(Beginning of Provided records)
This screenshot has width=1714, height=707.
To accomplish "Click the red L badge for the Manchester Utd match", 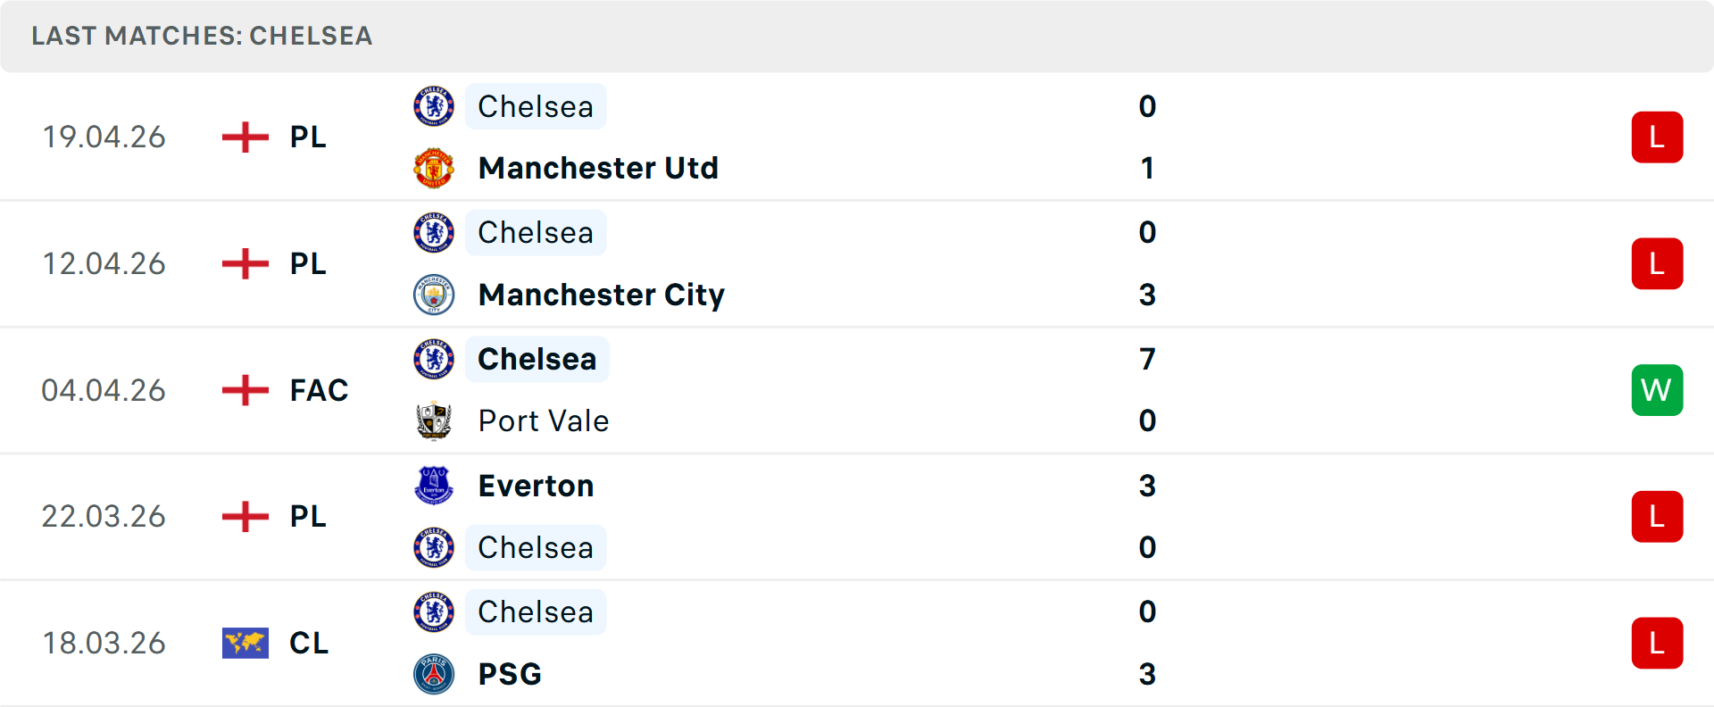I will (x=1658, y=137).
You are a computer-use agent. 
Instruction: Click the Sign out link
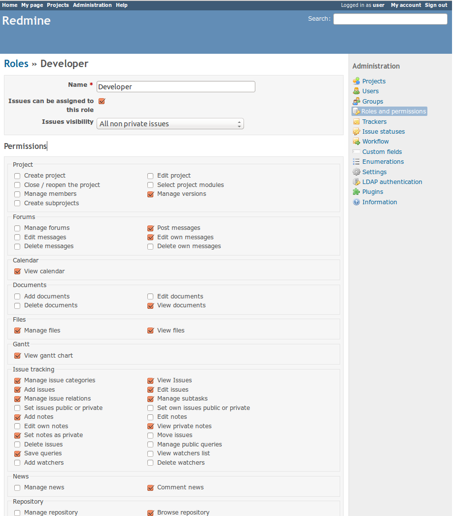click(x=436, y=5)
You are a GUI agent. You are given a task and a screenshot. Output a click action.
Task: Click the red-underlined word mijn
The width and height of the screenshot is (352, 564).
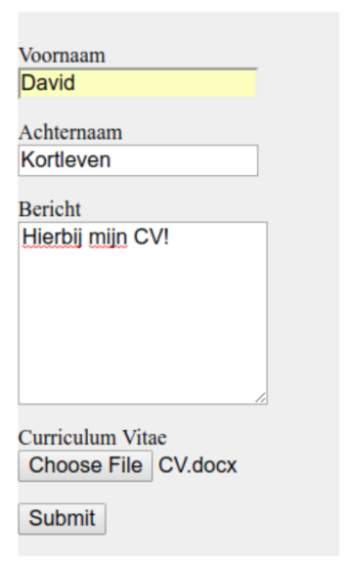point(108,239)

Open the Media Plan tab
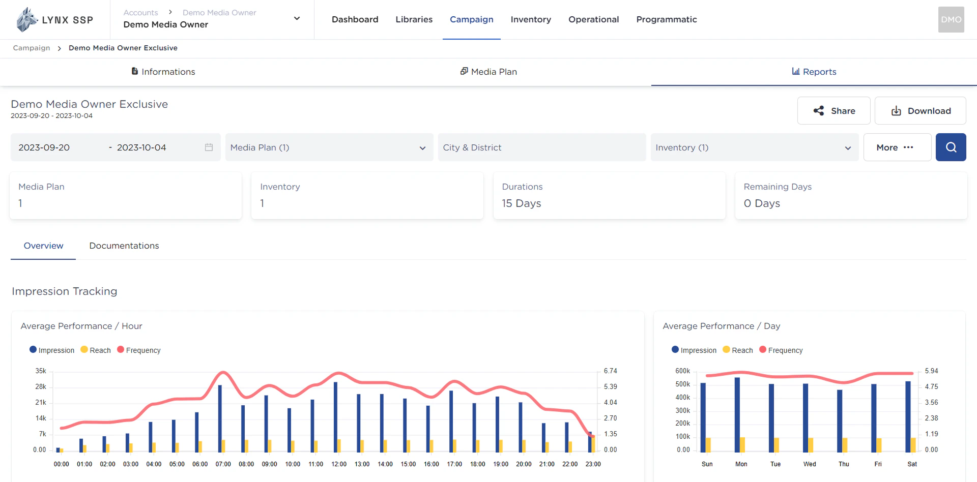(x=489, y=72)
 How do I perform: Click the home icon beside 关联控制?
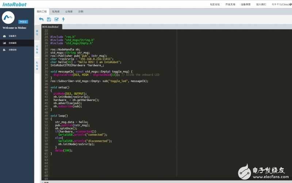pyautogui.click(x=4, y=50)
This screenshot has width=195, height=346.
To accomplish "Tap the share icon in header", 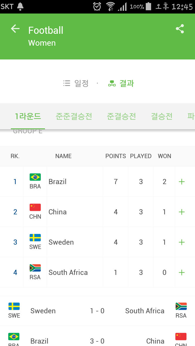I will [180, 29].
(End of Provided records)
§ **Exercise description**:
Pull every line with "This" from the records.

§ **Expected answer**:
This screenshot has width=1714, height=707.
This screenshot has width=195, height=346.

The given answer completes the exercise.